Melansir Instagram resmi Ditjen GTK Kemdikdasmen, survei ini merupakan bagian penting dari upaya Kemendikdasmen untuk memastikan kualitas, keterlaksanaan, dan dukungan dalam pengelolaan kinerja. Hasil dari survei ini akan menjadi landasan utama dalam perumusan kebijakan untuk meningkatkan kualitas pengelolaan kinerja Guru dan Kepala Sekolah secara nasional.
“Partisipasi Saudara sangat berharga untuk membangun masa depan pendidikan yang lebih baik. Mari bersama-sama sukseskan Supervisi Pengelolaan Kinerja ini dengan meluangkan waktu sejenak untuk mengisi survei melalui tautan s.id/SurveyNasional,” demikian tulis akun tersebut.
Berdasarkan edaran, Bagi guru dan kepala sekolah survey ini berorientasi pada tujuan peningkatan kualitas, kapasitas, dan peran dalam transformasi pendidikan sehingga mampu menguatkan kolaborasi antara guru, kepala sekolah, pengawas sekolah, kepala dinas pendidikan, serta pemangku kepentingan pendidikan lainnya.
Kemudian, survei juga bertujuan untuk memastikan guru dan kepala sekolah menggunakan aplikasi pengelolaan kinerja di Ruang Guru dan Tenaga Kependidikan (Ruang GTK) terutama terkait dengan keberterimaan, keterlaksanaan, dan keterdukungan dari berbagai pihak yang berkepentingan.
Peningkatan Kualitas Guru di Indonesia
Peningkatan kualitas guru di Indonesia menjadi salah satu fokus kinerja Menteri Pendidikan Dasar dan Menengah, Abdul Mu’ti. Dia mengungkap tiga upaya dalam meningkatkan kualitas guru di Indonesia guna menciptakan pendidikan berkualitas sekaligus mencetak sumber daya manusia unggulan.
"Kami berusaha untuk meningkatkan kualitas guru. Teknologi boleh saja berkembang luar biasa, orang sekarang bicara mengenai artificial intelligence atau kecerdasan buatan, orang bicara Chat GPT, atau berbagai macam kecanggihan teknologi semuanya, tetapi tidak bisa menggantikan posisi dan peran guru sebagai agen pembelajaran dan pencerdasan bangsa," katanya.

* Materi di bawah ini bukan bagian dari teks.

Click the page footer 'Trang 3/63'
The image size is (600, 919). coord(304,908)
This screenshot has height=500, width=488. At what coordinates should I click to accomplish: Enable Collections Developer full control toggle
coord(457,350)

Abdul Mu'ti menjelaskan, upaya pertama terkait sertifikasi guru, di mana ia menyebut belum semua guru di Indonesia memiliki gelar akademik Diploma 4 (D-4) atau Strata 1 (S-1). Oleh karena itu, Kemendikdasmen akan membantu para guru untuk mendapatkan ijazah D-4 atau S-1 melalui beasiswa atau program bantuan pendidikan.
Baca Juga: Kubur Istilah 'Pahlawan Tanpa Tanda Jasa'! Saatnya Guru Dihargai, Bukan Sekadar Dipuji
"Ada program kami di masa mendatang Insya Allah adalah pemberian beasiswa atau bantuan pendidikan untuk guru melanjutkan studi ke jenjang D-4 atau S-1," ujarnya.
Upaya kedua adalah peningkatan kompetensi guru. Abdul Mu'ti menyebutkan terdapat empat kompetensi guru yang harus dicapai yakni kompetensi akademik, kompetensi pedagogik, kompetensi sosial, dan kompetensi moral. Oleh karena itu, pihaknya akan meningkatkan Pendidikan Profesi Guru (PPG) salah satunya dengan menambah materi bimbingan konseling dan pendidikan nilai kepada para calon guru. "Ini merupakan bagian dari upaya kami untuk meningkatkan kompetensi guru itu," tegasnya.
Ketiga adalah peningkatan kesejahteraan guru karena ia menilai bahwa mutu dan kualitas guru ditentukan oleh kesejahteraannya. Maka dari itu, Abdul Mu'ti menyatakan bahwa pihaknya berkomitmen untuk meningkatkan kesejahteraan guru di Indonesia. "Insya Allah akan ada peningkatan kesejahteraan guru. Sudah dihitung satuan biayanya, jumlah gurunya, komponennya sudah dihitung, jumlahnya berapa," tuturnya.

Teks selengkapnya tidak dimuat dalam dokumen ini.